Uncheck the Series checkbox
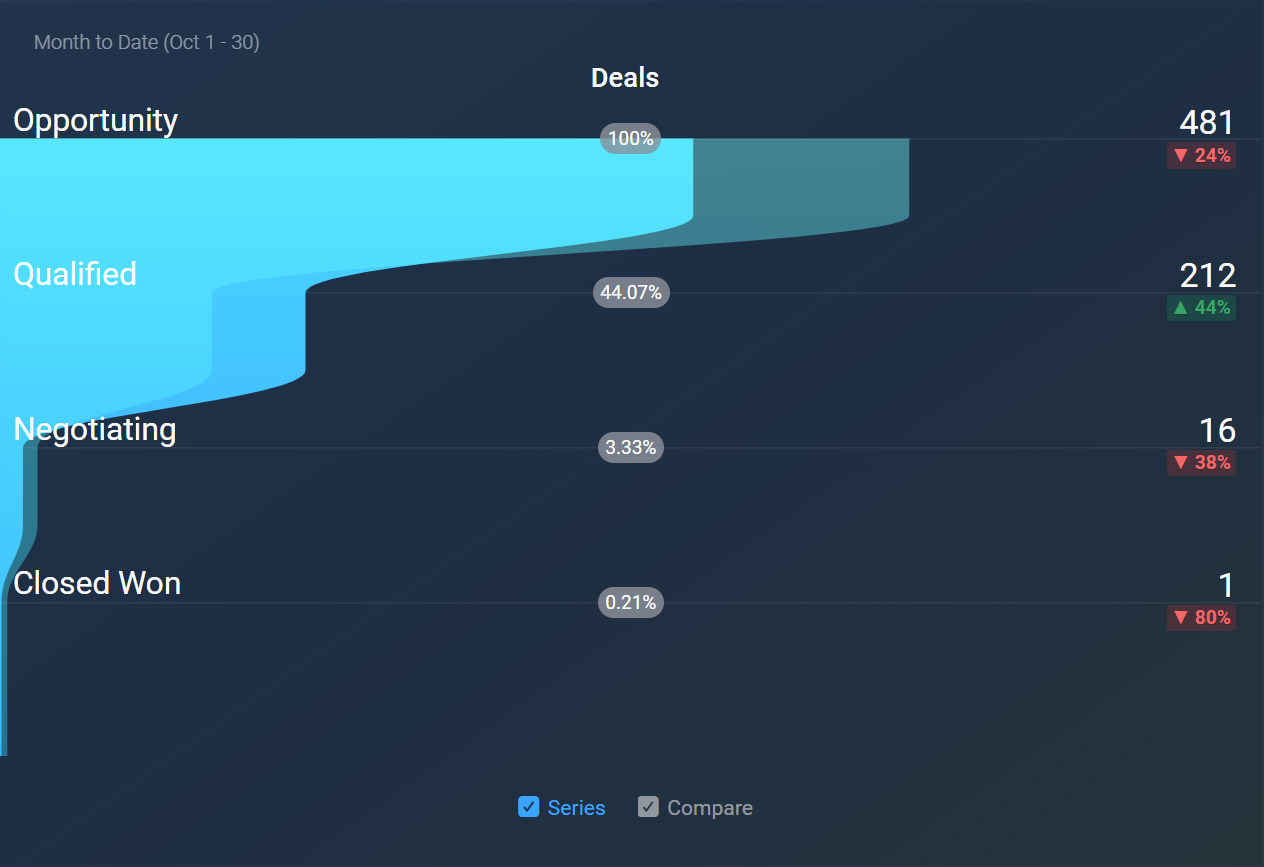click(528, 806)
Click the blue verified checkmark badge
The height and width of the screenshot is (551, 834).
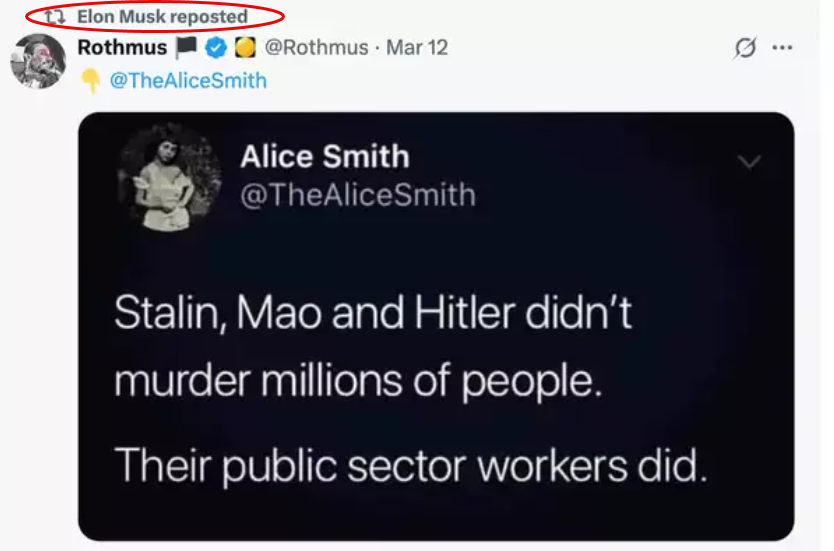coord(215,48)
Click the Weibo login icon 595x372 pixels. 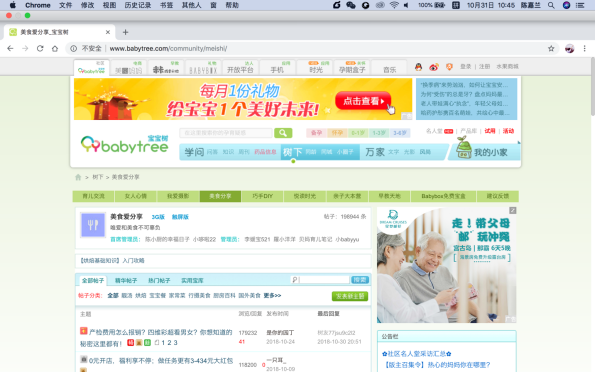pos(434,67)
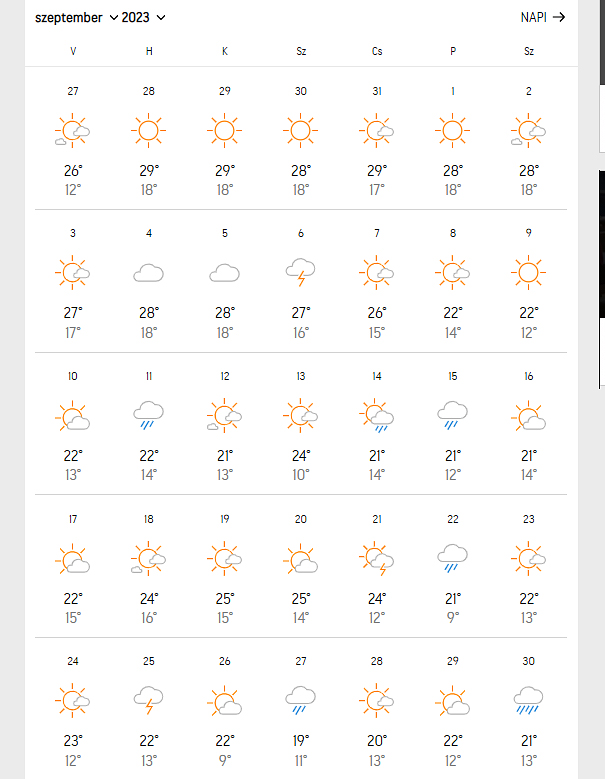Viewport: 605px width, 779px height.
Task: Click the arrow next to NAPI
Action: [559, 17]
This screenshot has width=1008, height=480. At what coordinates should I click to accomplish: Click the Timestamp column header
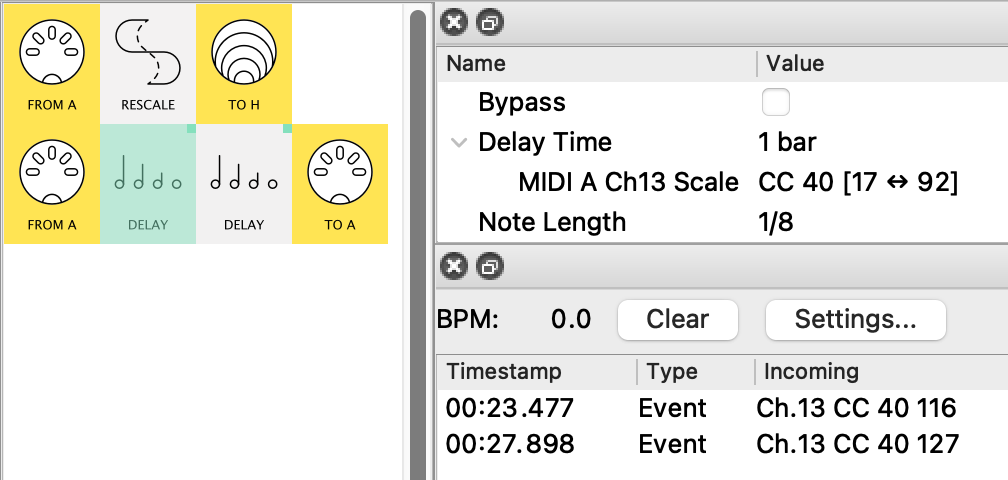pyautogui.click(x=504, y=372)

---

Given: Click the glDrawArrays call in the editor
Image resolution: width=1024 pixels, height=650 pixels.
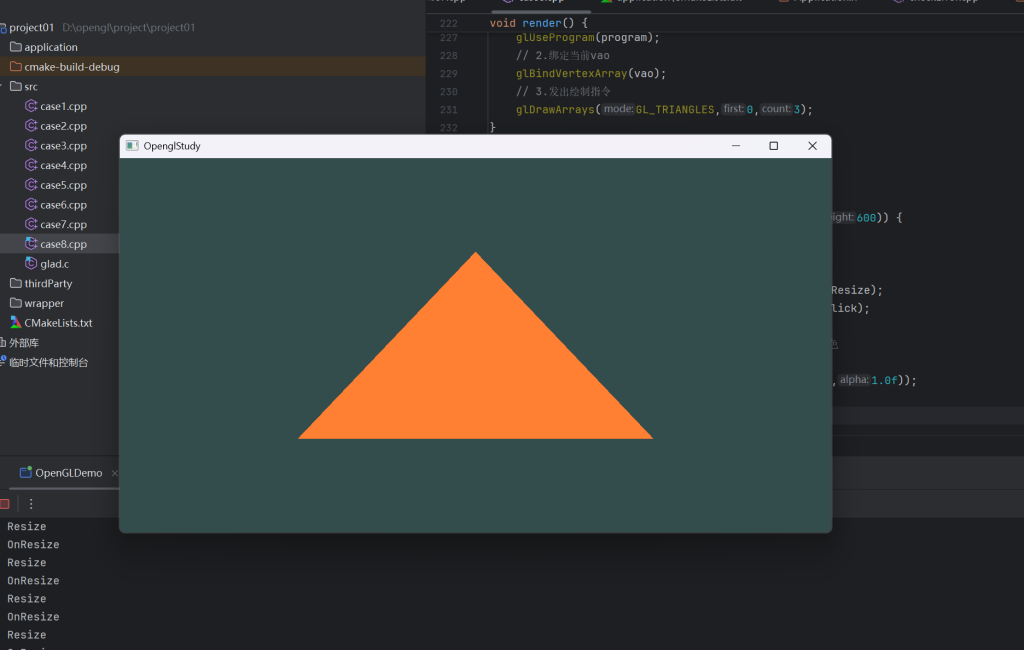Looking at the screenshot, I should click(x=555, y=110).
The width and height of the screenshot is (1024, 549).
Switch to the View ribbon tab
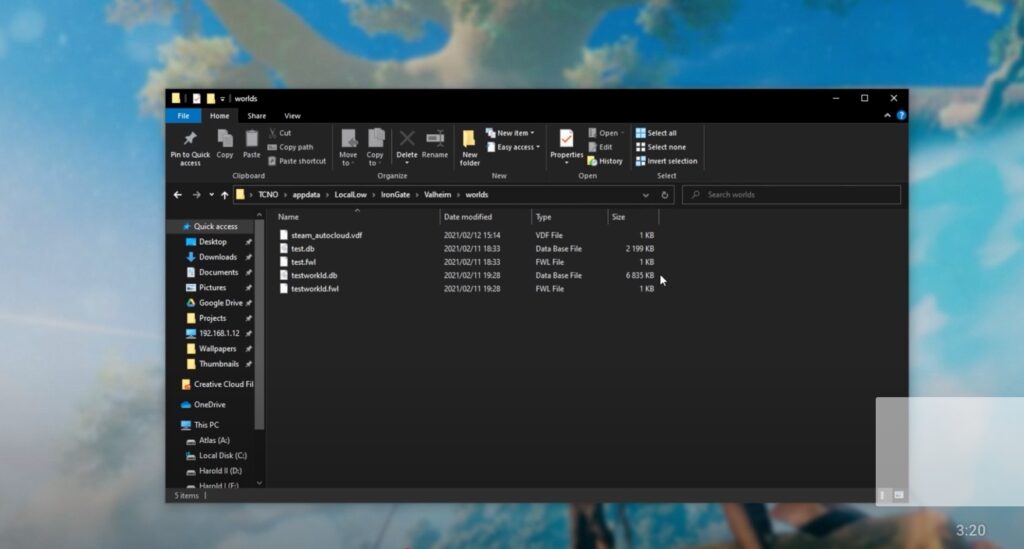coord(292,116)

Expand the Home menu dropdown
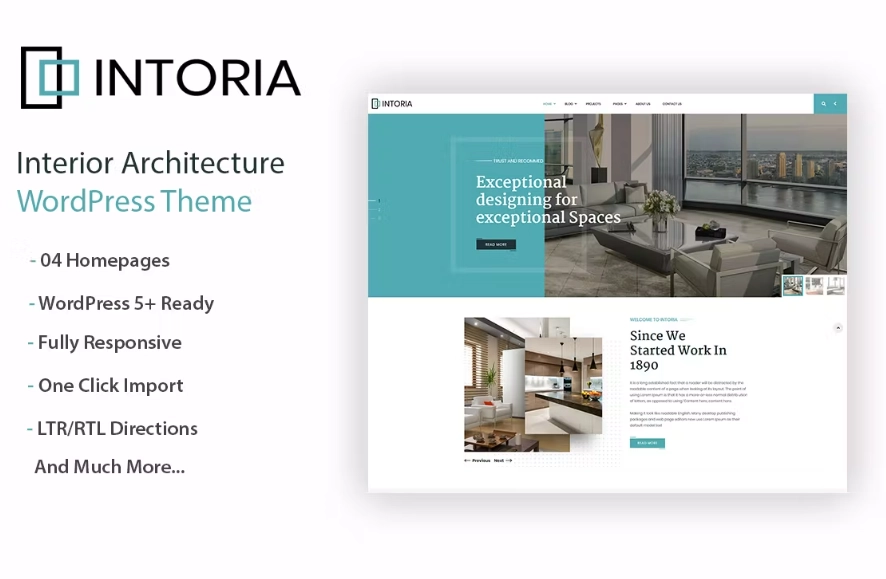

* * *

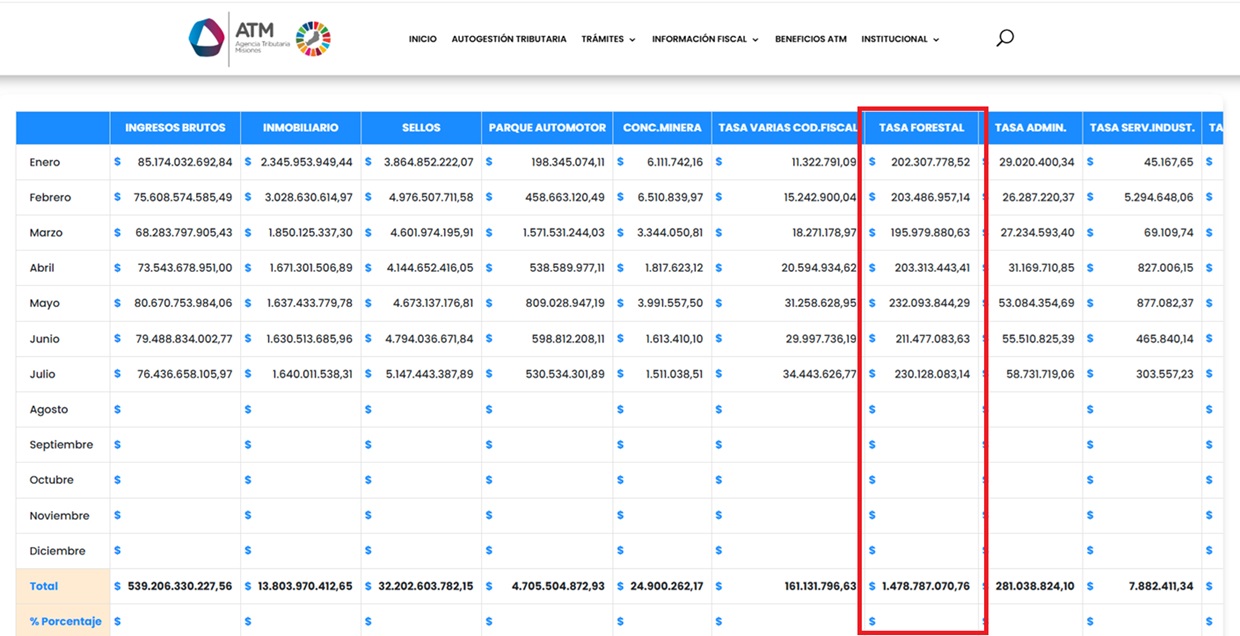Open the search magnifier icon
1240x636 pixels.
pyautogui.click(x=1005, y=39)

§ Requirement: Write out exactly the run of lines above that starts at the line containing "The width and" and ends at the line containing "Expand the Home menu dropdown". Include both, and leave the pictures out.

§ Response:
The width and height of the screenshot is (1024, 549).
Switch to the View ribbon tab
coord(292,116)

Expand the Home menu dropdown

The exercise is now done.